(Collected data)
- Opening Delimiter -
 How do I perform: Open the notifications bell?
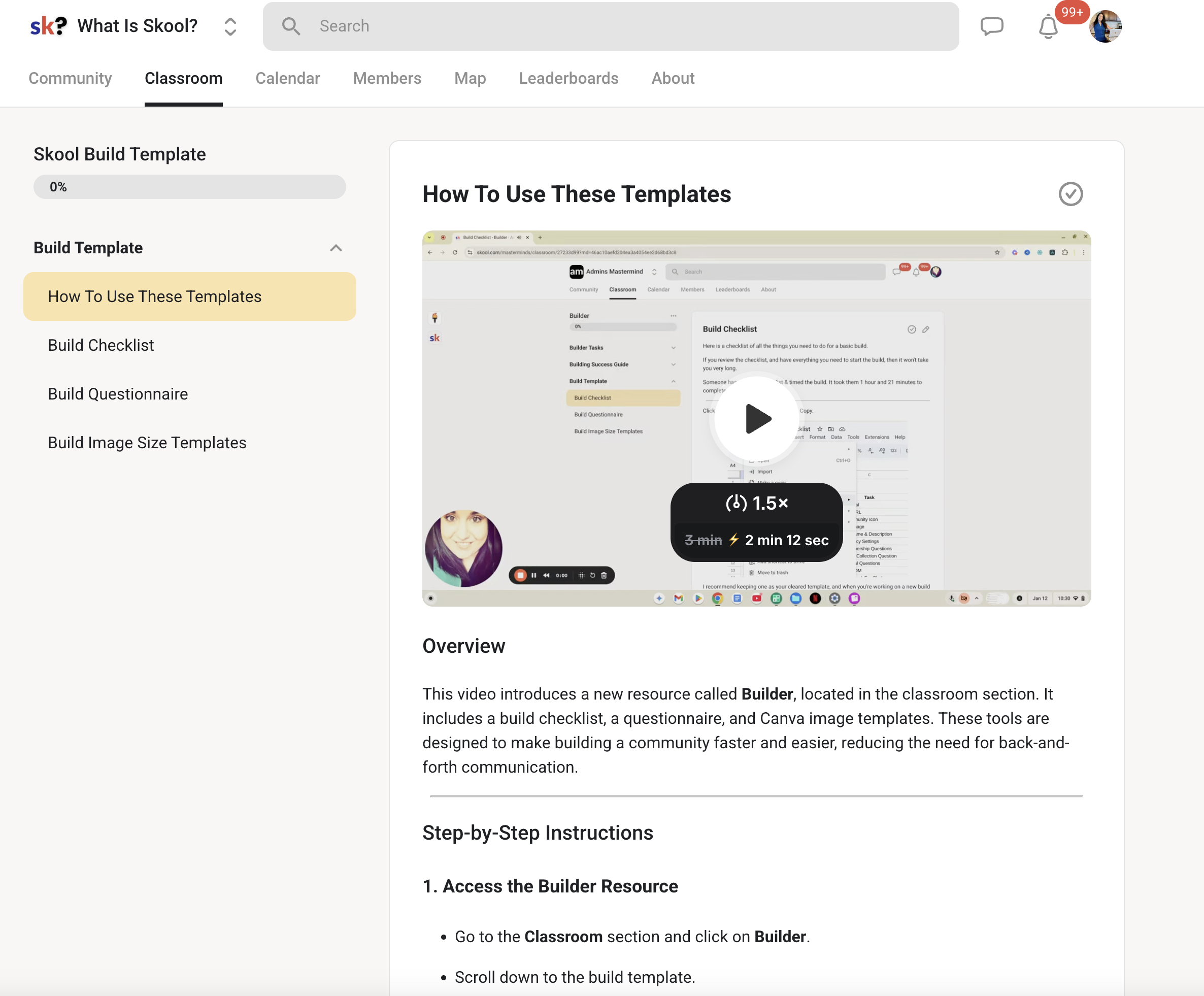pyautogui.click(x=1048, y=27)
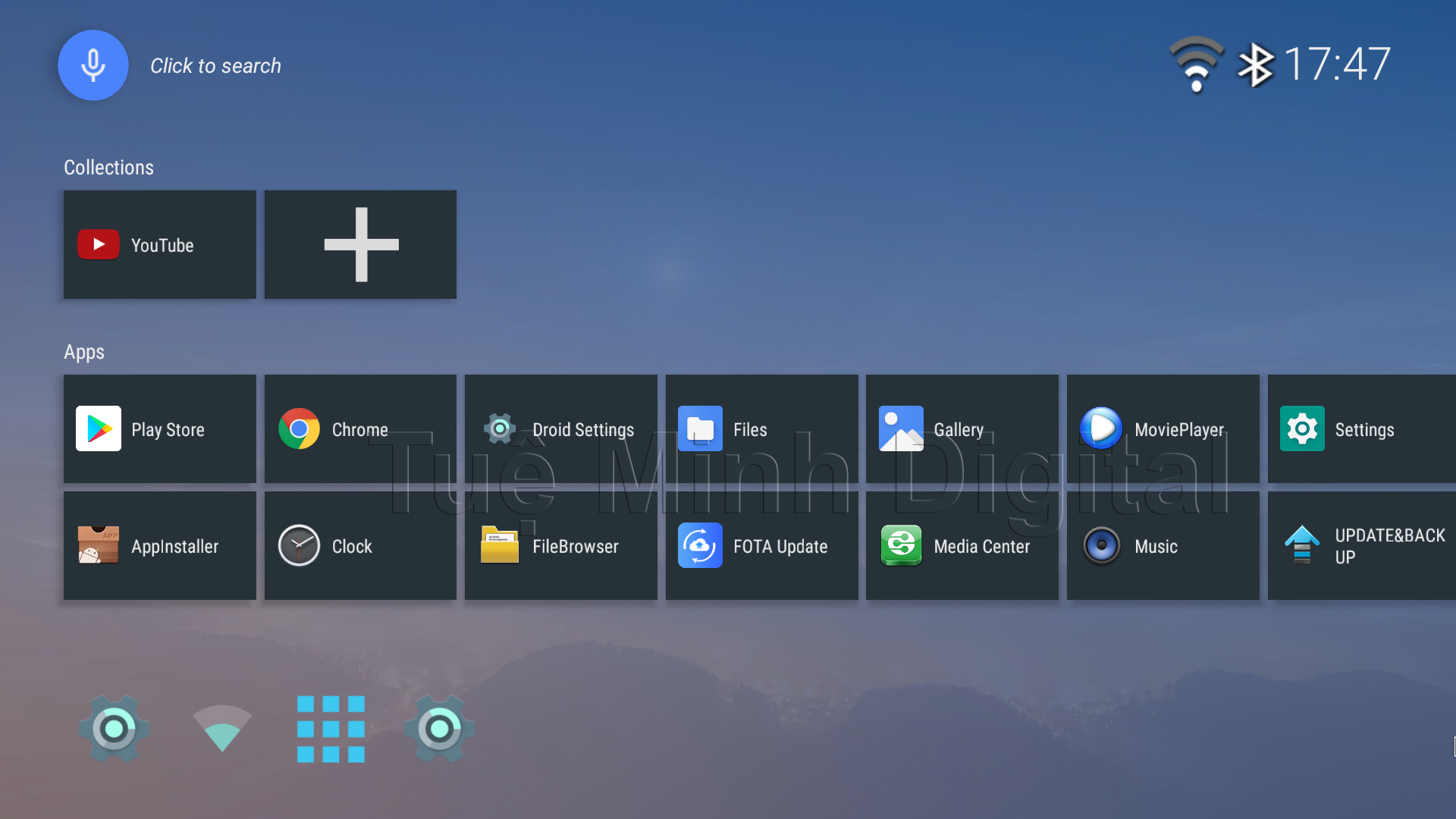Launch the FOTA Update app
Screen dimensions: 1456x819
coord(761,545)
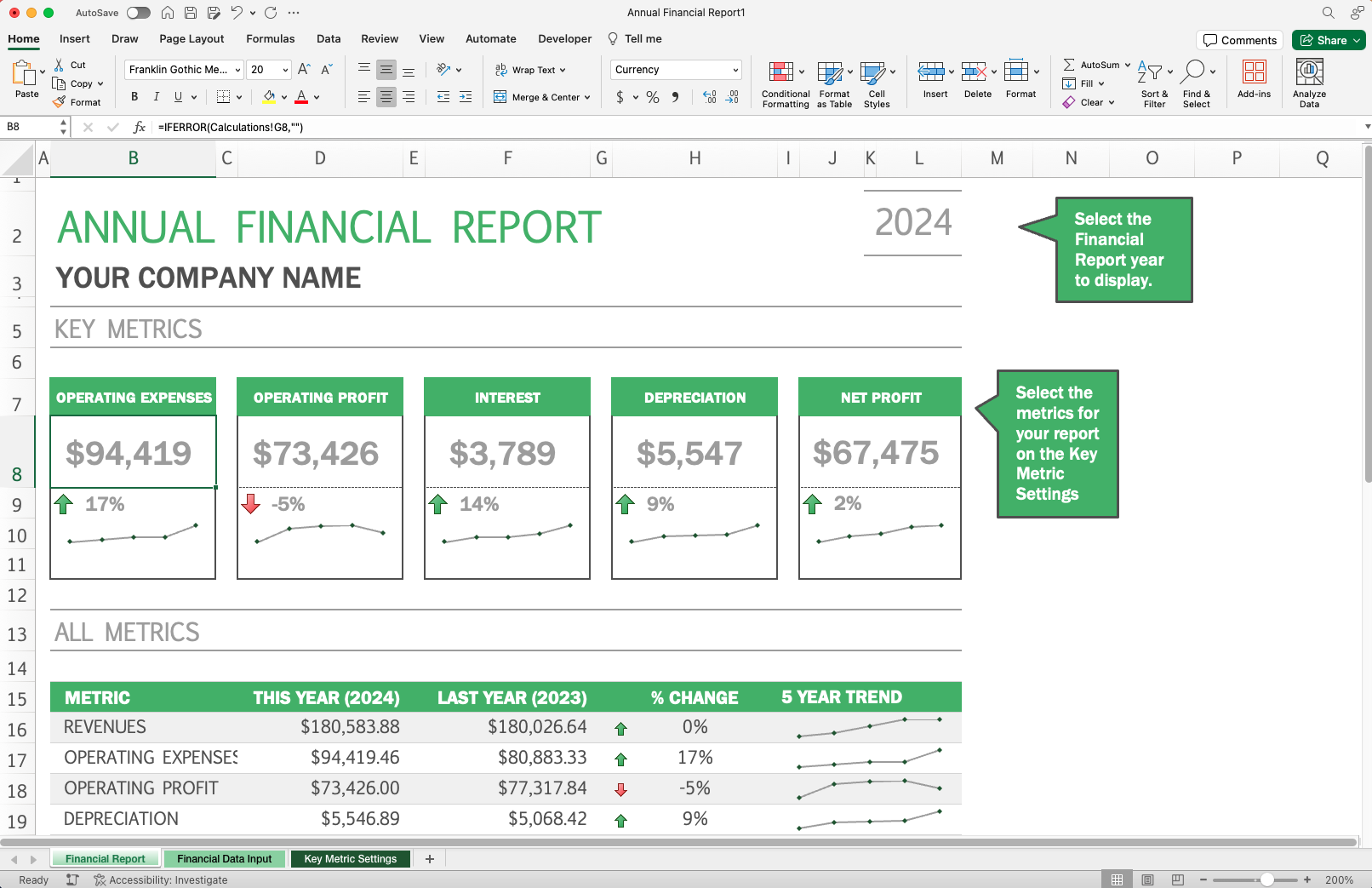Select the Sort & Filter icon
The width and height of the screenshot is (1372, 888).
click(x=1153, y=81)
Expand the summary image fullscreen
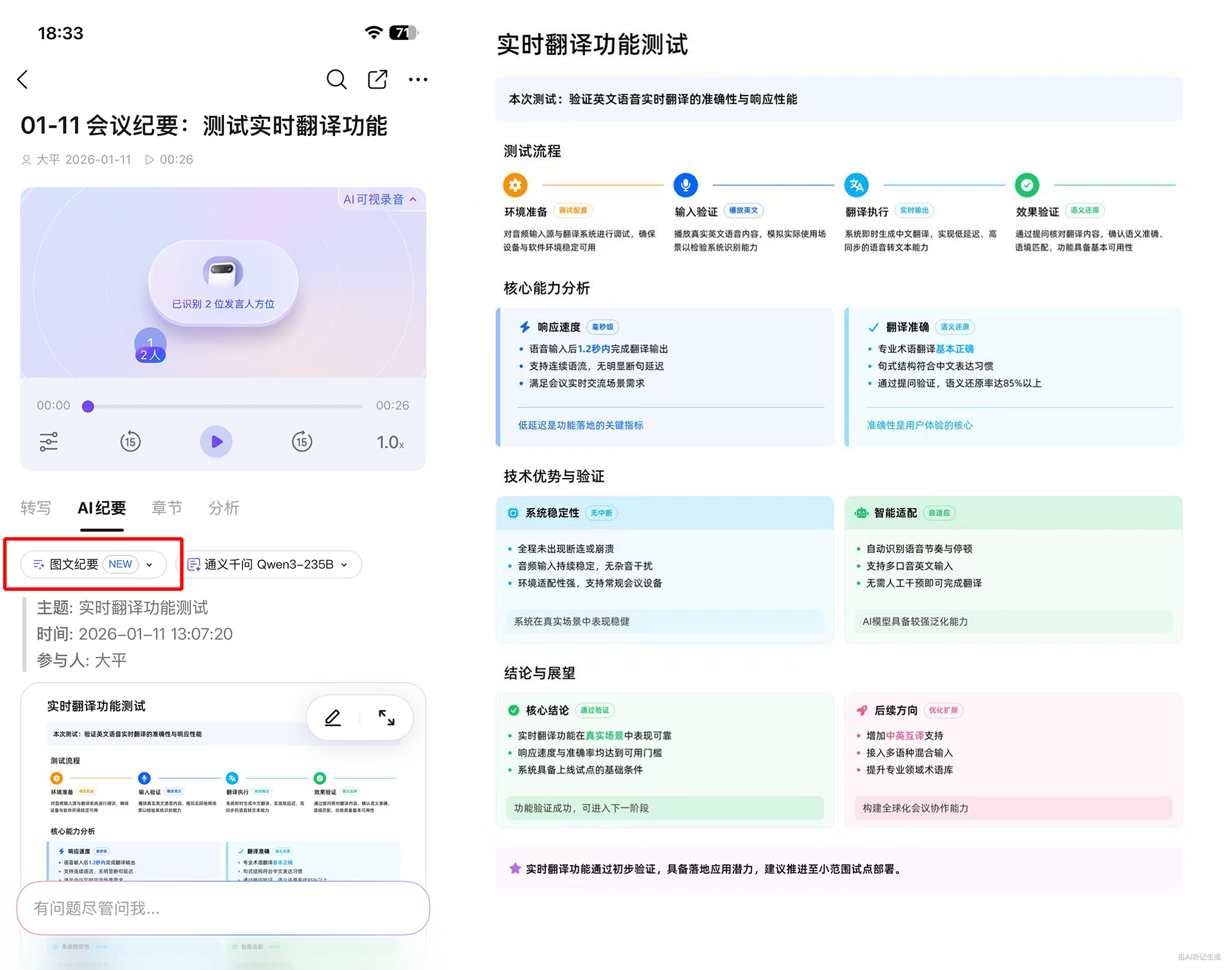The width and height of the screenshot is (1232, 970). [x=386, y=718]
- Closing Delimiter -
Print the records above verbatim, minus any pictures.

→ SOLVED PROBLEM:
 How do I perform: Open the notifications bell?
pyautogui.click(x=1048, y=27)
Launch the FOTA Update app
Screen dimensions: 1456x819
coord(761,545)
Select the Sort & Filter icon
The width and height of the screenshot is (1372, 888).
click(x=1153, y=81)
Expand the summary image fullscreen
The width and height of the screenshot is (1232, 970). [x=386, y=718]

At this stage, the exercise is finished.